Dem Lohnsteuerhilfeverein ist in diesen Fällen die beschränkte geschäftsmäßige Hilfeleistung in Steuer­sachen nicht nur für diese (schädlichen) Einkünfte und Einnahmen, sondern insgesamt nicht gestattet. Dies gilt auch für die Beantragung der Forschungszulage nach dem Forschungszulagengesetz (FZulG), da Anspruchsberechtigte ausschließlich solche mit Einkünften aus Land- und Forstwirtschaft, Gewerbebetrieb oder selbständiger Arbeit sind.

Die Befugnis zu beschränkter geschäftsmäßiger Hilfe­leistung in Steuersachen kann in diesen Fällen auch nicht teilweise dadurch begründet werden, dass für die Gewinneinkünfte oder umsatzsteuerpflichtigen Umsätze zusätzlich ein Steuerberater tätig wird oder der Arbeitnehmer diese Einkünfte selbst ermittelt und erklärt (Verbot der Mandatsteilung, vgl. BFH-Urteil vom 28. Februar 1989, BStBl II S. 384).
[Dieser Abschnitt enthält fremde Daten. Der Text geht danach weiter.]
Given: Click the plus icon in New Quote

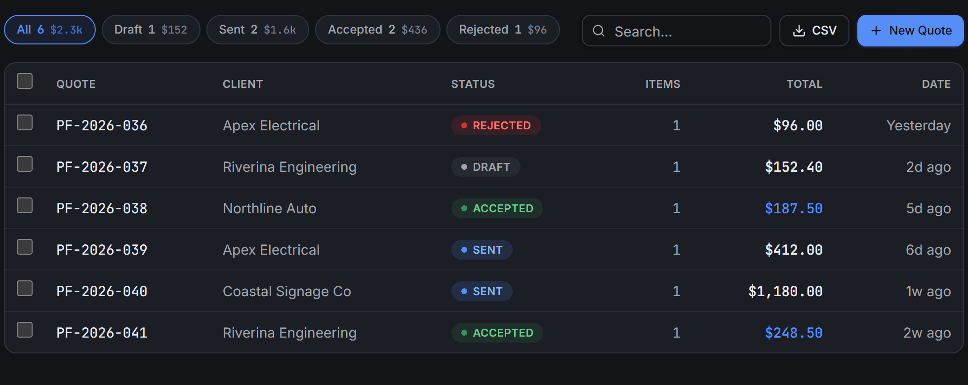Looking at the screenshot, I should (x=876, y=31).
Die Befugnis zu beschränkter geschäftsmäßiger Hilfeleistung in Steuersachen nach § 4 Nr. 11 StBerG erstreckt sich nur auf die Hilfeleistung bei der Einkommensteuer und ihren Zuschlagsteuern. Somit sind Lohnsteuerhilfevereine insbesondere nicht zur Hilfeleistung befugt:

  • beim Steuerabzug von Vergütungen für im Inland erbrachte Bauleistungen (§§ 48 ff. EStG, vgl. Abschnitt IV Beispiel 6),
  • in Fällen der Steuerschuldnerschaft des Leistungsempfängers nach § 13b des Umsatzsteuergesetzes (UStG) sowie
  • bei Erklärungen im Zusammenhang mit dem ab dem Jahr 2025 anzuwendenden Grundsteuerrecht.
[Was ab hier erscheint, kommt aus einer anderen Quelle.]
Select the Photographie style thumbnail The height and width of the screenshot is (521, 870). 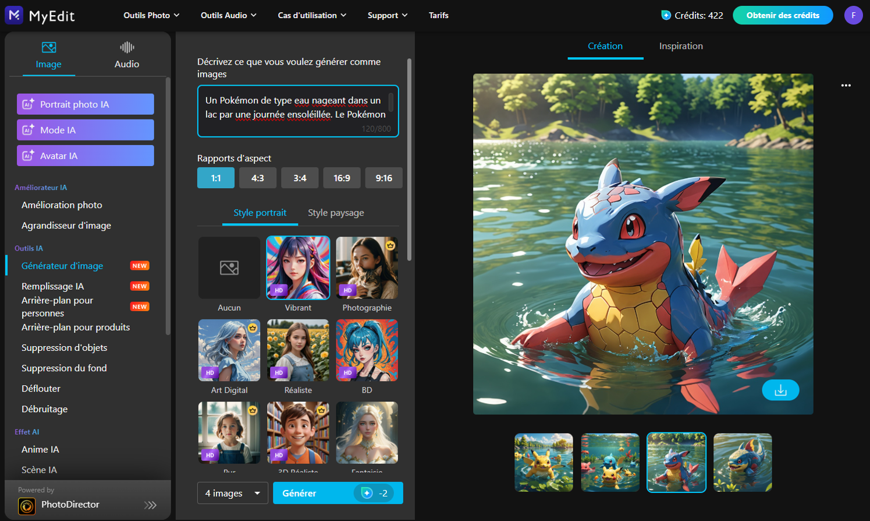[367, 268]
II. Besonderheiten der Hilfeleistung im Feststellungsverfahren

In Feststellungsverfahren i. S. d. §§ 179 ff. AO hinsichtlich Gewinneinkünften sind Lohnsteuerhilfevereine nicht zur Hilfeleistung in Steuersachen befugt. Der Lohnsteuerhilfeverein darf die Gewinneinkünfte auch nicht ungeprüft in die Einkommensteuererklärung übernehmen (§ 4 Nr. 11 Satz 1 Buchst. b StBerG).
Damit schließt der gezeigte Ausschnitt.